The New York City Housing Development Corp. (NYCHDC) is keeping a close watch on the local condo market with an eye on converting some failed condo deals to affordable housing. Though New York City’s condo market has held up well relative to many other cities, it certainly hasn’t been immune to the current downturn.

“If the downturn continues or deepens, we might find there are some projects that could be restructured in such a manner that they become affordable housing projects,” says Marc Jahr, NYCHDC’s president. “It’s something we want to be prepared for if there are some bargains out there.”

The organization is the nation’s largest issuer of bonds for multifamily affordable housing, and provides debt financing for affordable housing deals throughout the city’s five boroughs. In fact, NYCHDC is the nation’s third-largest lender to the affordable multifamily industry, according to Affordable Housing Finance’s upcoming Top Lender feature in the February 2009 issue.
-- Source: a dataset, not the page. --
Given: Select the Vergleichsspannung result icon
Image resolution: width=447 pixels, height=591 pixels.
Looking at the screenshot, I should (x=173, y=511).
But until this year, NYCHDC has never thought of creating a formal program for acquiring failed condo deals. “We haven’t had to consider it in the past, but 2009 might be a different story,” says Jahr.

Whether or not a formal condo acquisition program materializes, NYCHDC will see one significant organizational change this year: It’s chairperson, Shaun Donovan, will be stepping down to become secretary of the Department of Housing and Urban Development.